Source extract -
[BEGIN]

Note that we can get more than 3 possible values even without a loop:

void ExampleOfTopWithoutLoops(int n) {
  int x = 0;  // x is {0}
  switch(n) {
    case 0:  x = 1; break; // x is {1}
    case 1:  x = 9; break; // x is {9}
    case 2:  x = 7; break; // x is {7}
    default: x = 3; break; // x is {3}
  }
  // x is ⊤
}

Uninitialized variables and "bottom" values

When x is declared but not initialized, it has no possible values. We represent this fact symbolically as ⊥ (pronounced "bottom").

void ExampleOfBottom() {
  int x;    // x is ⊥
  x = 42;   // x is {42}
  print(x);
}

Note that using values read from uninitialized variables is undefined behaviour in C++. Generally, compilers and static analysis tools can assume undefined behavior does not happen. We must model uninitialized variables only when we are implementing a checker that specifically is trying to find uninitialized reads. In this example we show how to model uninitialized variables only to demonstrate the concept of "bottom", and how it applies to possible value analysis. We describe an analysis that finds uninitialized reads in a section below.

[END]

Information supplied -
[BEGIN]

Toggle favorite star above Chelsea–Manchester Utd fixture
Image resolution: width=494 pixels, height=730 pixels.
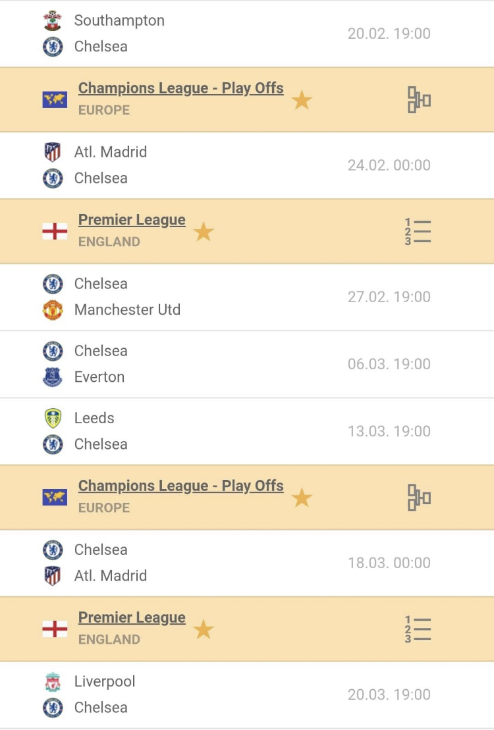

[END]

Jobs -
(a) In the excerpt on possible value analysis, what symbol represents a variable that has no possible values?
(b) Rename "checker" to "linter" in the passage of the excerpt on possible value analysis starting at "When x is declared" and ending at "a section below.".
(c) Take the excerpt on possible value analysis further, picking up after its final sentence.
The material is separate from the excerpt on possible value analysis.

Final results -
(a) The symbol ⊥, pronounced "bottom".

(b)
When x is declared but not initialized, it has no possible values. We represent this fact symbolically as ⊥ (pronounced "bottom").

void ExampleOfBottom() {
  int x;    // x is ⊥
  x = 42;   // x is {42}
  print(x);
}

Note that using values read from uninitialized variables is undefined behaviour in C++. Generally, compilers and static analysis tools can assume undefined behavior does not happen. We must model uninitialized variables only when we are implementing a linter that specifically is trying to find uninitialized reads. In this example we show how to model uninitialized variables only to demonstrate the concept of "bottom", and how it applies to possible value analysis. We describe an analysis that finds uninitialized reads in a section below.

(c)
A practical lattice that tracks sets of concrete values

Taking into account all corner cases covered above, we can put together a lattice that we can use in practice to track possible values of integer variables. This lattice represents sets of integers with 1, 2, or 3 elements, as well as top and bottom. Here is a Hasse diagram for it:

Formalization

Let's consider a slightly more complex example, and think about how we can compute the sets of possible values algorithmically.

void Example(int n) {
  int x;          // x is ⊥
  if (n > 0) {
    if (n == 42) {
       x = 44;    // x is {44}
    } else {
       x = 5;     // x is {5}
    }
    print(x);     // x is {44; 5}
  } else {
    x = n;        // x is ⊤
  }
  print(x);       // x is ⊤
}

As humans, we understand the control flow from the program text. We used our understanding of control flow to find program points where two flows join. Formally, control flow is represented by a CFG (control flow graph):

We can compute sets of possible values by propagating them through the CFG of the function:

When x is declared but not initialized, its possible values are {}. The empty set plays the role of ⊥ in this lattice.
When x is assigned a concrete value, its possible set of values contains just that specific value.
When x is assigned some unknown value, it can have any value. We represent this fact as ⊤.
When two control flow paths join, we compute the set union of incoming values (limiting the number of elements to 3, representig larger sets as ⊤).

The sets of possible values are influenced by:

Statements, for example, assignments.
Joins in control flow, for example, ones that appear at the end of "if" statements.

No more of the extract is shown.